Programas radiales, películas y grabaciones de televisión, han tematizado el medio ambiente en términos negativos, acumulando informes y expedientes que señalan factores de polución, contaminación, exterminio de especies y agotamiento de recursos. Quizá por eso, muchos consideran que la ecología consiste en una identificación de factores nocivos que deben ser expulsados de la convivencia ciudadana.

El pensamiento ecológico queda, de esta manera, convertido en un juicio maniqueo donde el mal es confinado a las modernas civilizaciones industriales, que deben ser sometidas a un tratamiento moral por padecer, como afirma Fierre George, una enfermedad vergonzosa.

Sin negar que la angustia y el temor generados por la crisis medioambiental tiene un sólido soporte en la realidad, cabe aceptar también que las imágenes acuñadas para representarla expresan en gran medida un componente psicológico y afectivo relacionado con el terror que producen los cambios inesperados.

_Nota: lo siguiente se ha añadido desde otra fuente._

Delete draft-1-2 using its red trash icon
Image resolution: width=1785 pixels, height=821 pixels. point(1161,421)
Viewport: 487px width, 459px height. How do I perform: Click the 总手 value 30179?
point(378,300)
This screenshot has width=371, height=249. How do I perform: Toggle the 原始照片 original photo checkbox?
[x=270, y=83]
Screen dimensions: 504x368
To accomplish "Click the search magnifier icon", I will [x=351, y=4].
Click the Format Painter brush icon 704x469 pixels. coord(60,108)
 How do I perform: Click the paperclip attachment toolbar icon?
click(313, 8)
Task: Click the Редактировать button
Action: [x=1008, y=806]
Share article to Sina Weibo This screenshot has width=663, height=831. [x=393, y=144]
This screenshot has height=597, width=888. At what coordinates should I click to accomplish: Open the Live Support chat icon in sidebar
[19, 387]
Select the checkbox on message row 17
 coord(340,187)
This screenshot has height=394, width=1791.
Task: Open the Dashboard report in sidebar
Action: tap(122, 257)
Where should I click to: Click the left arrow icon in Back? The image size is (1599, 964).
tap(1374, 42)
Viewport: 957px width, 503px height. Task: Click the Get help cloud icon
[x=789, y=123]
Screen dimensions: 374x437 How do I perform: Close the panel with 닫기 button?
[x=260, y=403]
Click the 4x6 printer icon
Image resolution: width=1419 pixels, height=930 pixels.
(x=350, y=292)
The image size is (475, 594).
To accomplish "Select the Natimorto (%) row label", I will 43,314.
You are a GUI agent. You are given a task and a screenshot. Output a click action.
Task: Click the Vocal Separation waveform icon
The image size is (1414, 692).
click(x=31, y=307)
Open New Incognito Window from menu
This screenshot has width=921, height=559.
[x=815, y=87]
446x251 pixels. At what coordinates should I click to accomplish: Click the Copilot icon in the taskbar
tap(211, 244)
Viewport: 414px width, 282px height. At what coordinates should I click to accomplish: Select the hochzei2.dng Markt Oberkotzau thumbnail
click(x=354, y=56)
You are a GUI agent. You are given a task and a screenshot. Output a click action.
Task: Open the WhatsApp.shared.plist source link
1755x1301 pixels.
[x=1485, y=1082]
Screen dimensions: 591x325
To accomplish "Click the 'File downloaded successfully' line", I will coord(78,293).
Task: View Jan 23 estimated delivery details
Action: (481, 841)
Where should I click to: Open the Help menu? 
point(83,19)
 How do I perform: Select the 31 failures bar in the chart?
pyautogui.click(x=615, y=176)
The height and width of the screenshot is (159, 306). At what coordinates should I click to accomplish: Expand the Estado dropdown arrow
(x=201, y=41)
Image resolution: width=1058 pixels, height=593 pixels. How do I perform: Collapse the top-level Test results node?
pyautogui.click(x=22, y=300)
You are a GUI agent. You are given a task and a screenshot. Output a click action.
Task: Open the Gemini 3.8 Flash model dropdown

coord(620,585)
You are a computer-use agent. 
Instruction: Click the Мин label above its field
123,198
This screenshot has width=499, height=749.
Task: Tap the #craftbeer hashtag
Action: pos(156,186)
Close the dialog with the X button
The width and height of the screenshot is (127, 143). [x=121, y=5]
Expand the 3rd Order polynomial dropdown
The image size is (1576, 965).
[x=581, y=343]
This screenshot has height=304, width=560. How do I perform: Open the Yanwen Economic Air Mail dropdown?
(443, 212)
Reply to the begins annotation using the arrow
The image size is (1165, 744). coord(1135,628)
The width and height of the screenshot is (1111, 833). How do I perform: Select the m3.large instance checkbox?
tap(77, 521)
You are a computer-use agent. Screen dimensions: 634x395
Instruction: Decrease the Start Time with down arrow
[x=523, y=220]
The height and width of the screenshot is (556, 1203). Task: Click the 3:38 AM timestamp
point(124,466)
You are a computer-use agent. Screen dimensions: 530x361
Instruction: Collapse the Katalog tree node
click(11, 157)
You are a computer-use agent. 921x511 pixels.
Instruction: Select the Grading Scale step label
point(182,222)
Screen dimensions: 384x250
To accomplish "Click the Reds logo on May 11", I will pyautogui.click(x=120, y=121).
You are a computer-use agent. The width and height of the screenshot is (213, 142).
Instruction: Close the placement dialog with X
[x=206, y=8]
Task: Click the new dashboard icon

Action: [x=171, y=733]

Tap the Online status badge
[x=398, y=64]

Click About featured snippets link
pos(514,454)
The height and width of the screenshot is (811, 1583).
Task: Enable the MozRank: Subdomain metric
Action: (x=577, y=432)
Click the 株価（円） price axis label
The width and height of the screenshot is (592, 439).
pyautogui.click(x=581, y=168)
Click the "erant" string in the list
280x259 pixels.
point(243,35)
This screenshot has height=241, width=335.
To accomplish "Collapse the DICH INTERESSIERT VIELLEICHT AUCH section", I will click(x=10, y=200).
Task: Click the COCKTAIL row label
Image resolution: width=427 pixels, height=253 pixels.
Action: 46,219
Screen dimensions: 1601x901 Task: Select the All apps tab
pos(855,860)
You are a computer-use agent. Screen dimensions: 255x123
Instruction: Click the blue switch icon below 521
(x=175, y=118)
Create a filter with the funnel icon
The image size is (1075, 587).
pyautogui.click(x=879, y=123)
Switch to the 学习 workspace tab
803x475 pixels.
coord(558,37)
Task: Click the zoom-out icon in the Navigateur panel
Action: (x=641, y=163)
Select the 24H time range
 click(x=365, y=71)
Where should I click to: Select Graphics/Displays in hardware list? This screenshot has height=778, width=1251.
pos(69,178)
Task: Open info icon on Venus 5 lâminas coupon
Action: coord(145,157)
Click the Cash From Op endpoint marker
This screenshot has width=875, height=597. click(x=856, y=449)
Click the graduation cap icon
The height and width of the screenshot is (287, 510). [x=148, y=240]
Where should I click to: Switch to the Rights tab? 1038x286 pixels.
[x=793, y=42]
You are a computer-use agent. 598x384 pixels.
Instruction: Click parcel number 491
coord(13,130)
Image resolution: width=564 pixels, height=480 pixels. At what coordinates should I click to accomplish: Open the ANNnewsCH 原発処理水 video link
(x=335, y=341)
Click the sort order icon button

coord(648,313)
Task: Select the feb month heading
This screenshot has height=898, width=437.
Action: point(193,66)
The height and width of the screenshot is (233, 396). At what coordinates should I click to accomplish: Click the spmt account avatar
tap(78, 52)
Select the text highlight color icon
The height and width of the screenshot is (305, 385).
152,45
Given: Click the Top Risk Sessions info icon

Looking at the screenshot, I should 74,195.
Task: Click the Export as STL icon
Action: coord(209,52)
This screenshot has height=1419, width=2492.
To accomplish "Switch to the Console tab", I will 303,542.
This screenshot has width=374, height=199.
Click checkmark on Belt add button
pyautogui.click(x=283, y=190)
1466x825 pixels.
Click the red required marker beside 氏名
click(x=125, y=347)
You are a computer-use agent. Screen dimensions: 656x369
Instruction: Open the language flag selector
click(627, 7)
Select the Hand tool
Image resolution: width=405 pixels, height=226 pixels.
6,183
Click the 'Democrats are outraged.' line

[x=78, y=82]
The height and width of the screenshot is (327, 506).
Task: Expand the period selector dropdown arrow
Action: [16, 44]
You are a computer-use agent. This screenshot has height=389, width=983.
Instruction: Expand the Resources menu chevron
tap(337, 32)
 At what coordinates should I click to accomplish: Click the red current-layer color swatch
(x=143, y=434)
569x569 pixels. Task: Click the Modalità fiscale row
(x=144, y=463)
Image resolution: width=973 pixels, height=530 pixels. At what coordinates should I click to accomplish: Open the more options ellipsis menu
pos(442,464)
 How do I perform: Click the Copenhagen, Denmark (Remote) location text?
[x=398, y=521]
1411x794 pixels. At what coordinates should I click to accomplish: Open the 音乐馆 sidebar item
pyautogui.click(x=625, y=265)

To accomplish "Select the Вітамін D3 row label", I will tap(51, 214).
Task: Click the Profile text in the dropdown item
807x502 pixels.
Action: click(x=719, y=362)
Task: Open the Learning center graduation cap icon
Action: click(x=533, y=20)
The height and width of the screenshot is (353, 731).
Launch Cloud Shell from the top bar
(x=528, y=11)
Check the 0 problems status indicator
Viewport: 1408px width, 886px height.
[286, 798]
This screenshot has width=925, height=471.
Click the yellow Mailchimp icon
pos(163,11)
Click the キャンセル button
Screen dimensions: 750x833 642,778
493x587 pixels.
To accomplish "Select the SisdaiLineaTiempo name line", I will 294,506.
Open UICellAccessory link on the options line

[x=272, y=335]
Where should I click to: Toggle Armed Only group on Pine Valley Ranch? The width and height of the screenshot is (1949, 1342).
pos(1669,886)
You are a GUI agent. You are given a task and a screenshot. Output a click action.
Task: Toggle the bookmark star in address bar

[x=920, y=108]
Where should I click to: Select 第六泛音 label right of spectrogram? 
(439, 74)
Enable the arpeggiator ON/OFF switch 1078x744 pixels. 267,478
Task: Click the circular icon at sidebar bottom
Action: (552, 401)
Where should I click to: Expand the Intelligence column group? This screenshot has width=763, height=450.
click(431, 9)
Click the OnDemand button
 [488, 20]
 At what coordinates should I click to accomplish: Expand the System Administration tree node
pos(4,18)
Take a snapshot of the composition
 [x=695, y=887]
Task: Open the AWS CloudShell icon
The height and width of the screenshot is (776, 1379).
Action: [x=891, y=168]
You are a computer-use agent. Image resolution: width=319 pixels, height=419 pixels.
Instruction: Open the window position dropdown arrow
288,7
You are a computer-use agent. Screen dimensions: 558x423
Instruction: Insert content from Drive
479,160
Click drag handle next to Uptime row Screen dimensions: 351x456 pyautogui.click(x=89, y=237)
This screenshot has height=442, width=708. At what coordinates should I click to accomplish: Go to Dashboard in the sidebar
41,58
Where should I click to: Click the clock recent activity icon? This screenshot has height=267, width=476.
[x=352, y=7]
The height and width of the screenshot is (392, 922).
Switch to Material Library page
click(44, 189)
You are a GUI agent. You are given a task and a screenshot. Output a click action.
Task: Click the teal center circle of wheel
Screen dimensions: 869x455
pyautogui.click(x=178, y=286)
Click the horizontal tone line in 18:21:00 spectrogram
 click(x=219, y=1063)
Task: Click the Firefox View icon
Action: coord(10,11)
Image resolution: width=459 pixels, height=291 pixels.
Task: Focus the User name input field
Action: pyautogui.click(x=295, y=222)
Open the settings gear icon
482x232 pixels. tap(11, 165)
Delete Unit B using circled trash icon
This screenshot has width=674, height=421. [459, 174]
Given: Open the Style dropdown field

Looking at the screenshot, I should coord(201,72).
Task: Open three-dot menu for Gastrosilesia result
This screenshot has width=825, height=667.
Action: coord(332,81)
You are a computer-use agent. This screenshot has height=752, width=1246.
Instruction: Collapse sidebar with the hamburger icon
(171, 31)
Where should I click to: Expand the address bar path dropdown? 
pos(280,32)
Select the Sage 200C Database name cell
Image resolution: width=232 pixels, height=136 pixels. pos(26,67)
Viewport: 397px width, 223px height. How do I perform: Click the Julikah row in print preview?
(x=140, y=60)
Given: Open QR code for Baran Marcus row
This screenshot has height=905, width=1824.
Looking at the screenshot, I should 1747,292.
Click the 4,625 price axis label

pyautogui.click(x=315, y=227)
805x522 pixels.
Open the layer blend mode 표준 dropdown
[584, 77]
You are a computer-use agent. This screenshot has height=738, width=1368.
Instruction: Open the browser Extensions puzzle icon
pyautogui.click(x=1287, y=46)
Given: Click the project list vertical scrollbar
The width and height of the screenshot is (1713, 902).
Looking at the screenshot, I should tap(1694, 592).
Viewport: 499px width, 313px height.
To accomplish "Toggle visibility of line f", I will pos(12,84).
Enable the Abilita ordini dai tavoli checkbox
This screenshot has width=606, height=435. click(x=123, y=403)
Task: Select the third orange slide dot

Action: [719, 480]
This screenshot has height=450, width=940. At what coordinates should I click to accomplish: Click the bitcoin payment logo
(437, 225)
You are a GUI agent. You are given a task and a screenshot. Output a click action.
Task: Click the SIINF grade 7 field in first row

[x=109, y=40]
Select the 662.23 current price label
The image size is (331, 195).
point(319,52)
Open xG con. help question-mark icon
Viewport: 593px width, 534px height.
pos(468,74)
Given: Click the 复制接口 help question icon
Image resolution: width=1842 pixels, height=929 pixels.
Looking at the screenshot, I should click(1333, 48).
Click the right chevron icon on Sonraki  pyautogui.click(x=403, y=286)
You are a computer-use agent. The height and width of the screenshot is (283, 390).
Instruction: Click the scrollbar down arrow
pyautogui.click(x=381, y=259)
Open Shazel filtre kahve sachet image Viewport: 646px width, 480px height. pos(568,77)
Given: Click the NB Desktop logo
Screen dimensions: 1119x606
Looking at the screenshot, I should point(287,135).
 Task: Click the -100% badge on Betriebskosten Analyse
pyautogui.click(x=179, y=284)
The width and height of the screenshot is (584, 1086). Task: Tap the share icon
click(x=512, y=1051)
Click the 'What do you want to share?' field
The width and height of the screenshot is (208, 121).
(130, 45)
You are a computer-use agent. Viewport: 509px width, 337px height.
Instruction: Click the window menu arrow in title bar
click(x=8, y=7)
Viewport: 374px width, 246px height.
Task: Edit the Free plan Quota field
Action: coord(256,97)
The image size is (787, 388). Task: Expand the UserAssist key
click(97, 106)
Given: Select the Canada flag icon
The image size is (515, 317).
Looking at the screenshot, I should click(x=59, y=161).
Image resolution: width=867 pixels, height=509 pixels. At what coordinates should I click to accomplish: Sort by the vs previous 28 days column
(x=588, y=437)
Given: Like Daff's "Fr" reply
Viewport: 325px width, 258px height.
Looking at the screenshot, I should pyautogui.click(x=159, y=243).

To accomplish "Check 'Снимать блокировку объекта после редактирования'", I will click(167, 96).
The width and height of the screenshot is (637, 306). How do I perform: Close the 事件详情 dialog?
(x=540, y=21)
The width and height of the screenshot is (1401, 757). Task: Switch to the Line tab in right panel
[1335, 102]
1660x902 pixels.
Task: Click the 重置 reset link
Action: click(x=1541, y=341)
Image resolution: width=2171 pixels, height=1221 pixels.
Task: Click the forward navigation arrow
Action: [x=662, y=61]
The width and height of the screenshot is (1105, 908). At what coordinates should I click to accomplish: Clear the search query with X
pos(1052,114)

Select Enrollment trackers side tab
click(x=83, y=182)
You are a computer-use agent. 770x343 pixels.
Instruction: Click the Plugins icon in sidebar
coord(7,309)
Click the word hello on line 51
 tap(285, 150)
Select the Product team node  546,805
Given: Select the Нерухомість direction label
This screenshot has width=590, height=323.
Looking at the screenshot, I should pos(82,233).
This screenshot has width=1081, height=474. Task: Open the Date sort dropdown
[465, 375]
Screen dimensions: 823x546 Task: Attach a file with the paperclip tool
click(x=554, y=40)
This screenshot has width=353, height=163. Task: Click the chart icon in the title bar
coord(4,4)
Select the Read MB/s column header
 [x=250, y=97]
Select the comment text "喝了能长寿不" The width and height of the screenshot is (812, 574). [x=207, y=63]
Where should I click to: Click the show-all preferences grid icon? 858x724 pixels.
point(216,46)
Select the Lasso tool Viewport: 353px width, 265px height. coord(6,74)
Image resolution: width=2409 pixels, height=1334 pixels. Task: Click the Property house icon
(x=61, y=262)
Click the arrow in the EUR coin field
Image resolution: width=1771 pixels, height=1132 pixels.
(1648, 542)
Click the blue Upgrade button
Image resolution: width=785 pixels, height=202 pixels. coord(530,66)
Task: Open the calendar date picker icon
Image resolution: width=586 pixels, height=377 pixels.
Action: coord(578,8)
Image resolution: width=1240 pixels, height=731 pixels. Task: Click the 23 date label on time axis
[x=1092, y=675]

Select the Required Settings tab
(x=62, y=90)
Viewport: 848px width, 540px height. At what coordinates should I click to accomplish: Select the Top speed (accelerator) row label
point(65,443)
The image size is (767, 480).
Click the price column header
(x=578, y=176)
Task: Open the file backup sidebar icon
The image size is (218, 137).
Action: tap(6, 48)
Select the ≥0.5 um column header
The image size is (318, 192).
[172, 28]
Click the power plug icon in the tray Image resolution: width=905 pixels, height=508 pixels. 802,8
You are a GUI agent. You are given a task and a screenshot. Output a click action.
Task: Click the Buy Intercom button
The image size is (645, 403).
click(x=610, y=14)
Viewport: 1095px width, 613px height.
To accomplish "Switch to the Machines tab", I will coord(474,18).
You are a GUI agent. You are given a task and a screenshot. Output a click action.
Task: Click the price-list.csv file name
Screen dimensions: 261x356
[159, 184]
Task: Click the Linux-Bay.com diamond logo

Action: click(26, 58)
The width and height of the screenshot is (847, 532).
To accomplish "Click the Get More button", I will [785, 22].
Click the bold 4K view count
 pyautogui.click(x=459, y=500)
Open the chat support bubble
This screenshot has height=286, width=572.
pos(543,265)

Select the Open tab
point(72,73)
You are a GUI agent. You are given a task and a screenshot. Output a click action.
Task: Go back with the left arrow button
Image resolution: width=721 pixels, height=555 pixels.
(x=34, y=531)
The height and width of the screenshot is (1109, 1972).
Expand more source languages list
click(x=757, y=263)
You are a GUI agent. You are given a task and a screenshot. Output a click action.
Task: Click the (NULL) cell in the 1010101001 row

La sociedad humana cruza por un momento de innovación que pone en entredicho su identidad cultural y biológica, episodio crítico que con buen olfato periodístico el escritor norteamericano Alvin Toffler denominó el "Shock del futuro".

Los cambios acelerados de la sociedad contemporánea, con el concomitante derrumbe de tradiciones y costumbres consideradas hasta ahora inamovibles y perennes, pueden ser vividos como una ola desestabiliza-dora que pone en peligro los fundamentos de la vida humana, generándose añoranzas por un mundo que se hunde y en el que se cifran los ideales de una hipotética felicidad perdida.



Paradigma de la época

La ecología y la temática del medio ambiente representan, no cabe duda, un paradigma de la época. Pero como sucede con todo paradigma, también éste reúne en su seno tendencias ambiguas y contradictorias, convirtiéndose en lugar común de la charla cotidiana y la ideología.

No podemos olvidar que cuando los conceptos entran en circulación, empiezan a sufrir un desgaste similar al de las monedas viejas, en cuya superficie no es posible distinguir ya, ni la figura del prócer que las caracterizaba, ni aún menos la inscripción que certifica su cuantía. Desdibujadas, ya nadie recuerda su significado primero.

Es necesario impedir una salida facilista que convierta la ideología del medio ambiente en un nuevo factor de consumo, con ocios programados en la montaña o en los parques recreacionales, con éxodos turísticos costeables a crédito o actividades apoyadas por un ferviente misticismo de corte oriental que, al igual que la ecología, aparece también como una ideología de moda.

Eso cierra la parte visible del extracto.